1.Bölüm

57 6 0
                                    

Gözümün içine girmeye çalışan güneşle uyandığımı söylemeyi çok istedim ama sabah parkeyle öpüşerek uyanmak hiç doğru hissetirmemişti. Aynı zamandada kolumun ve bacağımında yer değiştirmiş olduğunu unutmamak gerekir tabi ayağa kalkıp odamda bulunan banyoma yürüdüm ve aynada gördüğüm tiple çığlık attım. O neydi lan!
Arkama dönüp arkamda başka biri var mı diye kontrol etmek zorunda kalmıştım. Neyseki yoktu.Hemen kendime derli toplu bir hal vererek giyinmiştim ama o kadar aceleyle geliştiki herşey takılıp düşmüştüm. Hemen dün hazırladığım bavulu alarak kahvaltı hazırlamak için mutfağa doğru gittim. Bu arada özür dilerim söylemeyi unuttum ben tıp okumak için amerikaya gidiyorum adım Ashley. Ooops! Bir sıkıntı vardı koca 2 bavulla o kapıdan geçmek o kadar kolay değildi. Tost yapmak için girdiğim mutfakta buzdolabının kapağını açtım peyniri ve tost ekmeğini aldım ve hemen tost yapmak için tost makinesini çıkardım. Tostumu makineden çıkarmamla hemen yemeğe başladım ve hemen telefondan taksi çağırdım. Tostumu bitirmiştim tabağın üstünde hemen su gezdirerek bulaşık makinesine koydum ve arabanın kornasıyla hemen kapıyı kilitleyip son bir kez evime baktım ve çıktım. Taksici abi bavullarımı alırken ben arabaya geçtim. Taksici abi:
- Nereye dedi?
Bende:
- Havaalanı demiştim.
Aradan yarım saat geçmişti ve daha havaalanına yaklaşmamıştık bile lanet olası istanbul trafiği. Neyseki taksicilerin kestirme yolları vardı. Beni yetiştirmişti fakat uçağın kalkmasına yarım saat kalmıştı bana neden daha erken çıkmamı düşünmediğimi söylemeyin düşündüm ama aslında bizim evle havaalanı arası 20 dakikaydı hesaplamıştım aslında ama olsun yapıcak bi şey yok o sırada nasıl yetişeceğim konusunda düşünürken telefonumun çalmasıyla irkildim. Arayan annemdi. Açtım hemen
Annem:
- Kızım bindin mi uçağa ?
Ashley:
- Şimdi binicem anne seni sonra ararım
Annem:
- Tamam tatlım öptüm.
Telefonu çantama koyarken anlımda ve popomda bir ağrı hissettim.Yerde bir elim anlımda bir elim popomda yatarken önümde bir el sallanmaya başladı.Bakışlarımı elden yukarı kaldırınca kahve rengi endişe ile parlayan bir çift gözle karşılaştım.salladığı elini tutup kendimi ayağa kaldırırken dengem bozulunca yanlışlıkla karşımdaki taşı da yere düşürdüm.ve tabikide çok klasik bir sahneyi yaşayarak ben de onun üzerine düştüm.
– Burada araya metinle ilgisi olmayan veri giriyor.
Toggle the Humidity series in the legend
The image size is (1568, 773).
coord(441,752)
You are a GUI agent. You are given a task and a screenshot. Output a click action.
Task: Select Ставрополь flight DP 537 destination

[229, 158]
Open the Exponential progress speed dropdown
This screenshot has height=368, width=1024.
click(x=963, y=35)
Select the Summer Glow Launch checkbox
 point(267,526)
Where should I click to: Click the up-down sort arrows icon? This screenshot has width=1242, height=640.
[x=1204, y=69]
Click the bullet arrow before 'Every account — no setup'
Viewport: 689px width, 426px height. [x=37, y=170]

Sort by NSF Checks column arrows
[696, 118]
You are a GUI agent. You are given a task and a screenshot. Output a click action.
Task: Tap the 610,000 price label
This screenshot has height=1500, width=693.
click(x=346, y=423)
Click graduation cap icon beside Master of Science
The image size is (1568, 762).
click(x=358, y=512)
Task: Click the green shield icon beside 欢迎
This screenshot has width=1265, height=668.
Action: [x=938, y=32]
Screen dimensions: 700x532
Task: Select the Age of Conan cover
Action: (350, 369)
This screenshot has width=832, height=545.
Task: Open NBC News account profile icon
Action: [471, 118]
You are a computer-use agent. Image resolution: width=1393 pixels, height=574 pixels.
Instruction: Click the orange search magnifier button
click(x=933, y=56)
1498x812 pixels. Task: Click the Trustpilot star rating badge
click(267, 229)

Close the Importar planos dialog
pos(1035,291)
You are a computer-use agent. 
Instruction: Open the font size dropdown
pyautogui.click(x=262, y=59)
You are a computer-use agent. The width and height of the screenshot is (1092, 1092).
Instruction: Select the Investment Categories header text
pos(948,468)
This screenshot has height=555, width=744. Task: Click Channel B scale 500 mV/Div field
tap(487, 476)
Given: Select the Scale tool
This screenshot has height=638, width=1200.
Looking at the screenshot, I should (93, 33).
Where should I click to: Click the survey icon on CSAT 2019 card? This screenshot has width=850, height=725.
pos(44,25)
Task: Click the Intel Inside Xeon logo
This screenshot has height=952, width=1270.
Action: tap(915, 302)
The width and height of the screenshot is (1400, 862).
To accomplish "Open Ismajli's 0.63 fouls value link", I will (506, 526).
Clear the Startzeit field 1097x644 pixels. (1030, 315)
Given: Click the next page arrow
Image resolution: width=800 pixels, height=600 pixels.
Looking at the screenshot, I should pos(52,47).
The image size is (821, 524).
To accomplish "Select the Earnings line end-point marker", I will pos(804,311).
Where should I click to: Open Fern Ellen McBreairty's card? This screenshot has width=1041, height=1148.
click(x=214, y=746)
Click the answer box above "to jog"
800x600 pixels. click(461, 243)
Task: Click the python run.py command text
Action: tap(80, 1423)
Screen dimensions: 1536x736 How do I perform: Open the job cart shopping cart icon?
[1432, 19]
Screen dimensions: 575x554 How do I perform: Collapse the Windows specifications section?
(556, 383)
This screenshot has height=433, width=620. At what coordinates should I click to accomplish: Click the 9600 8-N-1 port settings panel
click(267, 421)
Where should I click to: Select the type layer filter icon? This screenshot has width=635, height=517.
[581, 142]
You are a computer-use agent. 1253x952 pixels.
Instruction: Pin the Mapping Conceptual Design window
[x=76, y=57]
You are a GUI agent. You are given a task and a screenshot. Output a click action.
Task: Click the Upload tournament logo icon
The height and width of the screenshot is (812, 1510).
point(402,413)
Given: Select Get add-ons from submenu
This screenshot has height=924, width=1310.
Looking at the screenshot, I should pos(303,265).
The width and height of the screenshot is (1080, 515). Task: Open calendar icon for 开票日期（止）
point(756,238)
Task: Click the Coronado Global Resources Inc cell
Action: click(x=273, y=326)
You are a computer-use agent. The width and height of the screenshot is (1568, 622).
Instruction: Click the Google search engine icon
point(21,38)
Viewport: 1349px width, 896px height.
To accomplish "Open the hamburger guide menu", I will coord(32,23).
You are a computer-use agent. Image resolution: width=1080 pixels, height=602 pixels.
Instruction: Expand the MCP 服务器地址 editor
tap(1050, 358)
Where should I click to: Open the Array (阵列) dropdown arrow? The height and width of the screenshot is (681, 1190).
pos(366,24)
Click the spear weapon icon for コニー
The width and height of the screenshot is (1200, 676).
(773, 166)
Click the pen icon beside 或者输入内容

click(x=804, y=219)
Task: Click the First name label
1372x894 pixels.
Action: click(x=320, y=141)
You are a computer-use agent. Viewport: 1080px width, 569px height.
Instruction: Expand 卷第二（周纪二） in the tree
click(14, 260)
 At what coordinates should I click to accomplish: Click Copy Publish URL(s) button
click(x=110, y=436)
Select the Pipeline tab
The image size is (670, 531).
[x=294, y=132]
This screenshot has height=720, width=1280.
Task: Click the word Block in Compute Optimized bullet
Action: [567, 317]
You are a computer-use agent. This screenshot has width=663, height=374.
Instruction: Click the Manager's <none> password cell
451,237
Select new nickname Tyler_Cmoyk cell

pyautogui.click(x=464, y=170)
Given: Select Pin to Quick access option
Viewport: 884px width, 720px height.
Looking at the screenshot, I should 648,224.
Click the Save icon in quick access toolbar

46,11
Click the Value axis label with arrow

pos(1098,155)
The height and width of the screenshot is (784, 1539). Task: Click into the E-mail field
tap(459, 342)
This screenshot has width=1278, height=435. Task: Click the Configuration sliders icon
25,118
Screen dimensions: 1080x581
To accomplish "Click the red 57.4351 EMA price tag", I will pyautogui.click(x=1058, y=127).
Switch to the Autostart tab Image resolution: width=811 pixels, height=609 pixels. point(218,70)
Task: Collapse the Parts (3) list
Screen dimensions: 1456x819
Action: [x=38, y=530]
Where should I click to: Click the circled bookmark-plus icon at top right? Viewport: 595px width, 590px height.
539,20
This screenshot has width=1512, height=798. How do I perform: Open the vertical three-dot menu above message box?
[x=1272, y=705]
Çocuğun üzerinden kalkıp yere düşen bavullarıma bakıp iç çektim. Bakışlarımı çocuğun kahve rengi gözlerine bakıp bağırınmaya başladım:
- Seni sersem! Biraz önüne baksan ölür müsün? Bavullarımın haline bi bak!
-Ne bağırıyosun kızım! Bilerek mi yaptık! Bütün suçu bende arama sen de önüne bakmıyordun!
-Tamam be! bari bavulları toplamama yardım et.
Çocuk dediğimi anlamamış gibi bana boş gözlerle bakmaya başlayınca oflayıp:
- Ne bakıyosun öküzün trene baktığı gibi oğlum! Yardım etsene!
Çocuk hemen bavullarımı toplamama yardımcı oldu. Hemen yanından uzaklaşarak harc pulu almaya gittim onu aldıktan sonra biletimi check in yaparak koltuk numaramı aldım bide ne göreyim arkamda sırada çarpıştığım çocuk vardı ben hemen bavullarımı verdim ve sıradaki işlem için pasaport kontrolüne gittim. Sırada en sevdiğim kısım vardı free shoplar ve buda demek oluyo ki Victoria Secret!!!
Hemen gidip bi parfüm aldım kasaya gidip parayı verdikten sonra ekrandan uçağın kalkış saatinin geldiğini fark ettim. Hemen uçağa gittim.